Top contemporary artists by Jean Arno? Born in Paris, raised in Bordeaux and Nice, South of France, Jean Arno’s poetry is influenced by French classicism and ancient Greek philosophy. Growing up in the house of renowned professors, since young age Jean was surrounded by the greatest figures in the world’s literature. Jean has studied philosophy and literature in Stanford University, which allowed him to develop his own style over a decade. With this new poetry book, Trophies, he is bringing back a sophisticated style and depth of the thought in form of short aphorisms. Jean is also producing digital art and philosophical pieces which complements his portfolio. See more info on Jean Arno poetry.

But above all, as a pioneer of chaosism (of which he is the theorist) and of a cryptic art or “palimpsestic” art (as he likes to define it), he multiplies the levels of reading in order to “give back to our reality the complexity which essentially constitutes it”. His NFTs’ digital canvases are also known to contain codes which, when deciphered, open a new aesthetic experience (Herodiad, Vanity …), reserved for those “whose soul is rich enough to make a universe out of our material world”. It is also a question “of insufflating into the spirit the ardour which animates the reflection, and provoking by the enigma the sparkling fires of curiosity which deepen what remains for him elusive and unintelligible”.

This idea, dear to Jean Arno and already developed in the hidden preface of his poetic and cryptic work The Trophies, is taken up here in its artistic dimension. It is therefore not surprising to see the Astrée collective invade the Art & Above Meta-gallery with its futuristic, surrealist, and symbolic NFTs. It seems that artists are now masters of their works and of an art that has been able to put the latest technological tools at the service of the deepest artistic visions, not to satisfy an aesthetic fashion, but to metamorphose and overcome itself. For art lovers, from now on the illustrious Boring Ape could be replaced by Jean Arno’s Prometheus or The Liberated Man—the phenomenon of the exhibition.

Trophies is a collection of poems intertwined with hidden messages where you will question the world, life, existence and yourself through an awakened intellectual experience. The book of poems is the latest work by French poet, philosophy and artist Jean Arno. Arno is an influential artist from the artistic group, Astrée and he’s known for his poetry, digital art and philosophical aphorisms. The poetic aphorisms in Trophies are short statements of eternal truths. While reading the book, you’re forced to use intellect to reconstruct a line of reasoning to interpret hidden meaning in Arno’s work. When readers unfold the purpose of these hidden thoughts, they’re left with the feeling of being enriched.
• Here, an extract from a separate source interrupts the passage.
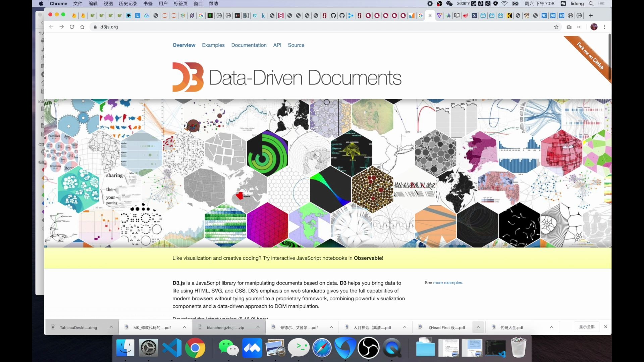The height and width of the screenshot is (362, 644).
Task: Click the green concentric arcs hexagon thumbnail
Action: tap(267, 153)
Tell us about your trophies ? What themes do you address? Trophies is a collection of poetic aphorisms. As I explained in the book’s hidden preface, the short thought-form became necessary because it forces the reader to reconstruct a line of reasoning. My poetic thoughts imply an intellectual effort of interpretation and deepening on the part of my readers. I share with Nietzsche the idea that it is better to not be understood than misunderstood and that one should write only for those whose minds are capable of unfolding and enriching. My poetry is profoundly metaphysical and ontological; that is to say, it embodies (in the mystical form of the symbol) the forces that move invisibly in the misty regions of the inexpressible and try to accomplish the high destinies of being. Find even more information on Jean Arno artist.

Some books leave you with the strange impression that you’ve been awakened. Reading Jean Arno’s Trophies is an intellectual experience, as the author claims on his official website www.jeanarno.com, from which the informed reader comes out brighter. His claim would be arrogant if his verses, which sometimes touch the sublime and sometimes resemble Baudelaire’s These Dreams of Stone, were not so deep and full of optimistic faith in the power of the human spirit: “That each one can throne majestically in his own skies, as a splendid Sphinx dominates its desert! Indeed, the poetic aphorisms that Jean Arno offers require an intellectual effort, as he said himself : “the greatest truths are conquered”.